• [Исходный текст]
•••••
Другом отца в Североморске был сослуживец дядя Миша Черенков. Я его помню, так как он подарил мне две инерционные машинки, прошедшие со мною долгий путь и оставшиеся на одном из его этапов. Последняя весточка от него пришла из США…
Что еще можно сказать о моем отце? Одна трогательная деталь: он панически боялся находиться в обществе некрасивой женщины, – как бы кто не заподозрил, что это его жена.
«Как причудливо тасуется колода! Кровь!» Однажды, встретив меня в обществе однокурсницы Люды Ионовой, моя тетя Минна ничтоже сумняшеся воскликнула: «Ах, вот и твоя девушка!».
Я мгновенно среагировал: «Ну что вы!!! Мы с ней только учимся вместе!». Люда, девушка далеко не безобразная, страшно обиделась, и мне стоило усилий загладить этот инцидент.
•••••
• [Условие задания]
Продублируйте без изменений часть исходного текста, которая открывается словами, содержащими «Другом отца в», и завершается словами «это его жена.».

• [Фрагмент данных]
•••••
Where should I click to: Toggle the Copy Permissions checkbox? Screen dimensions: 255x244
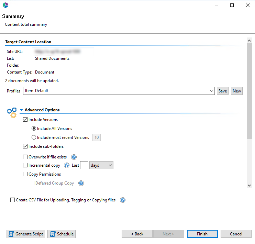click(x=25, y=174)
•••••
• [Результат выполнения]
Другом отца в Североморске был сослуживец дядя Миша Черенков. Я его помню, так как он подарил мне две инерционные машинки, прошедшие со мною долгий путь и оставшиеся на одном из его этапов. Последняя весточка от него пришла из США…
Что еще можно сказать о моем отце? Одна трогательная деталь: он панически боялся находиться в обществе некрасивой женщины, – как бы кто не заподозрил, что это его жена.